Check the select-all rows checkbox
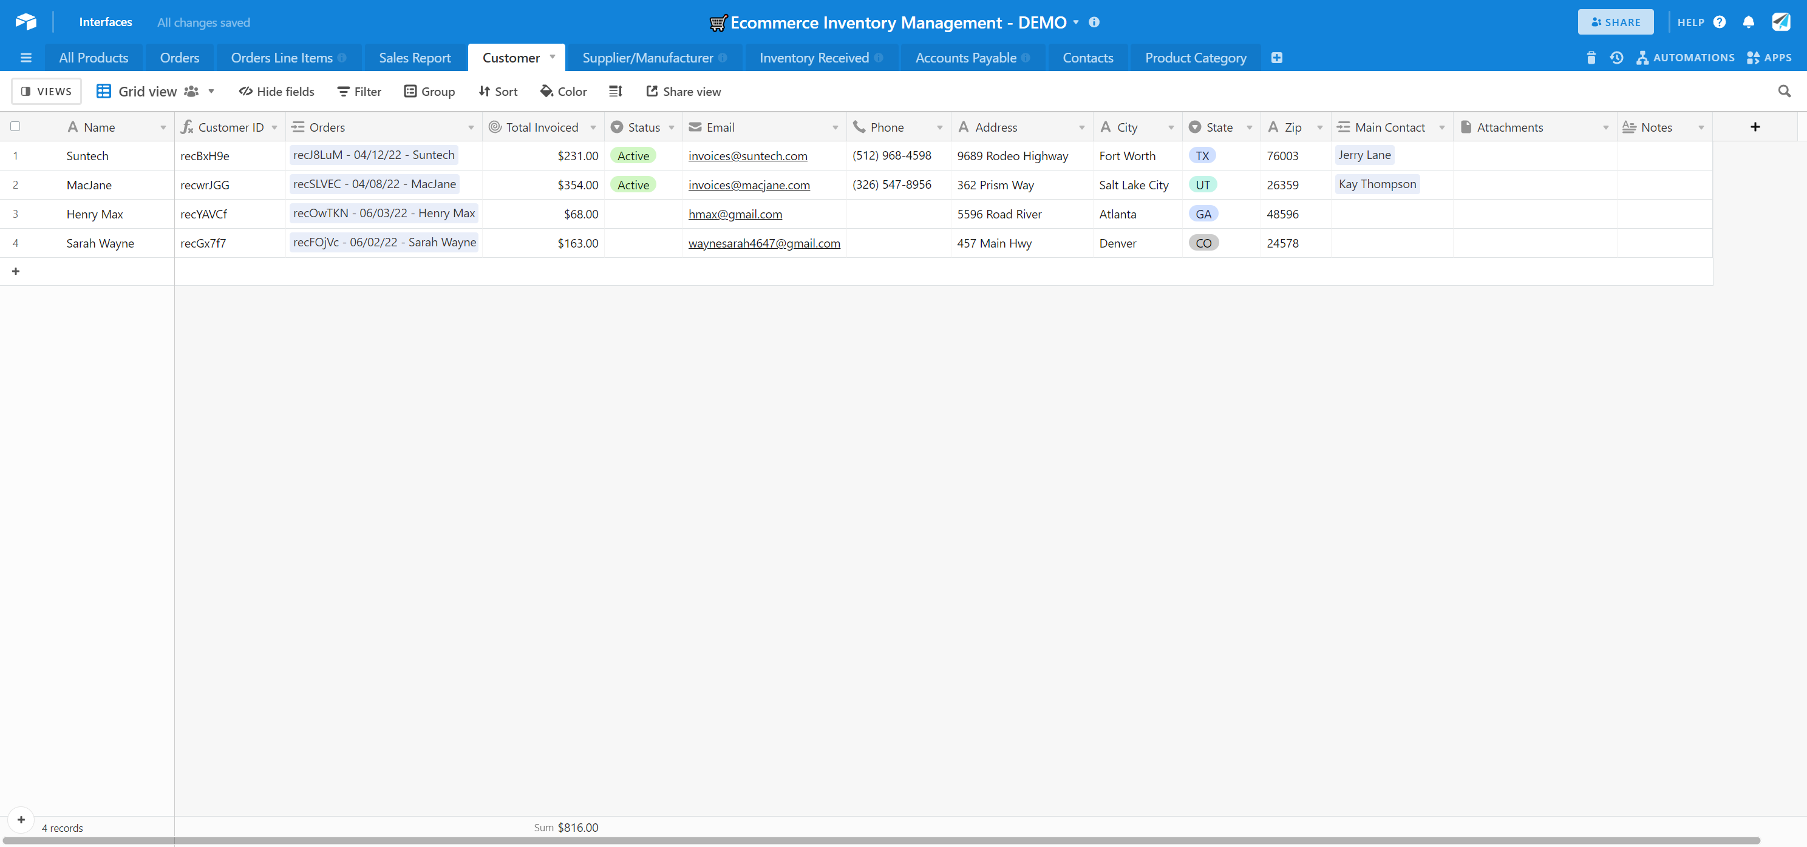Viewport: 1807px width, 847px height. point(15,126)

####################

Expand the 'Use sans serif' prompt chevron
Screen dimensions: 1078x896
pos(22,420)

####################

### WRITTEN INSTRUCTION:
Please copy out word for word the material starting with the line that contains "Expand the 'Use sans serif' prompt chevron" and going on through the line that contains "pos(22,420)".

### RESPONSE TO THIS EXERCISE:
Expand the 'Use sans serif' prompt chevron
Screen dimensions: 1078x896
pos(22,420)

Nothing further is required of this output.